Part One of the book, “A Vision of Free India” , contains passages from Sri Aurobindo’s writings and speeches on the need to liberate India. They reveal his intense love for his motherland and his burning aspiration to free her from political subjugation. There is also a section in which his contemporaries give their impressions of Sri Aurobindo at that time. Part Two, “The Young Revolutionaries of Bengal”, contains profiles of the valiant young revoutionaries who were inspired by Sri Aurobindo, Along with excerpts from their reminiscences. These excerpts capture the mood of the time, when Bengal’s brightest young people were ready to do battle and even to sacrifice their lives to win freedom for the country. The book vividly recalls this time in India’s history and Sri Aurobindo’s pivotal role in awakening the spirit of a nation towards its destiny.
A prominent Nationalist leader in the first decade of this century, Sri Aurobindo was a pioneer of the revolutionary movement in Bengal and a pivotal force in awakening the country to the need for independence. In this book we have tried to indicate his contribution to the Indian Freedom Movement primarily by quoting his own words. Extracts from his writings and speeches, political and autobiographical, have been arranged in nine chapters covering various aspects of his political life and thinking. Among the subjects treated are Sri Aurobindo' of India as the Motherland, his concept of a “new Nationalism” based upon India’s rich spiritual heritage, his strategy for freeing the country from foreign rule, his experiences as an undertrial prisoner in Alipore Jail, and his reasons for leaving politics in 1910. Sri Aurobindo’s assessment of his political work is complemented by the reports of contemporaries who recorded their impressions of him; a number of these reports have been placed in a tenth chapter, which completes Part One of the book.

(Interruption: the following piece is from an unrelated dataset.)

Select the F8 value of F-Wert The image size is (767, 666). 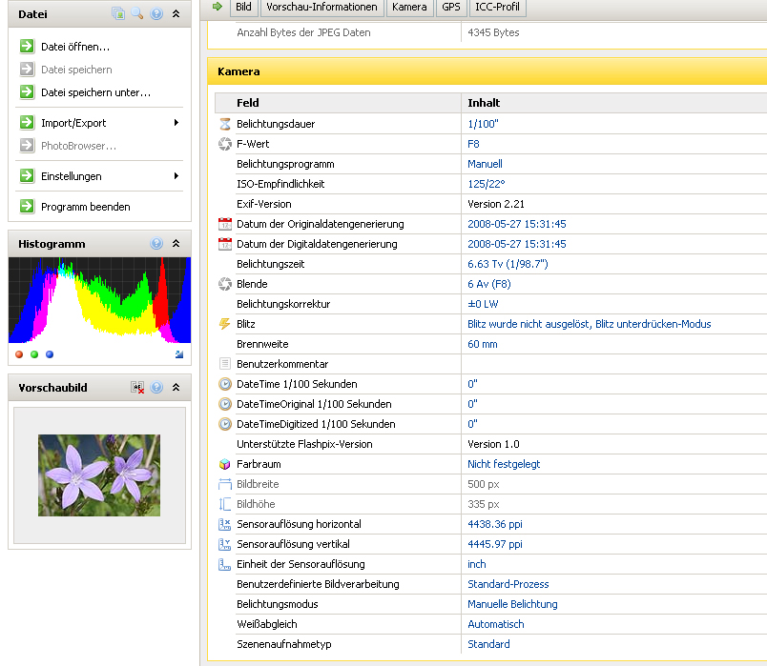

Part Two consists of three chapters on the young Bengali revolutionaries who were associated with Sri Aurobindo or inspired by him. Most were members of the Maniktola secret society headed by his brother Barindra. The first two chapters contain comments by Sri Aurobindo and the Mother on the revolutionaries, with reminiscences by some of them.
Appendix 1 provides a brief history of the Alipore Bomb Trial in which Sri Aurobindo and thirty-seven others were tried for conspiracy. Appendix 2 has a sketch of the emblem of Yugantar, the revolutionary newspaper started by Barindra. Appendix 3 – an example of Sri Aurobindo’s concern for India’s future even his later years – contains his message of 1942 to British envoy Sir Stafford Cripps, along with Cripps’ reply. A glossary of Sanskrit and other Indian words has been included at the end of the book.
Even as a youth growing up in England, Sri Aurobindo dreamed of liberating his homeland from British rule. While he was a student at King’s College, Cambridge, he delivered many revolutionary speeches. Returning to India in 1893, he wrote a series of articles for the Bombay newspaper Indu Prakash, attacking the mendicant policies of the Indian National Congress; when the editor asked him to tone down his articles, he lost interest and abandoned the series. For the next thirteen years Sri Aurobindo worked in the service of the Princely State of Baroda, first in administrative positions, then as a professor at Baroda College and finally as the College’s acting principal. ”These were”, he said, years of self-culture, of literary activity . . . and of preparation for his future work. “Towards the end of this period he began revolutionary action.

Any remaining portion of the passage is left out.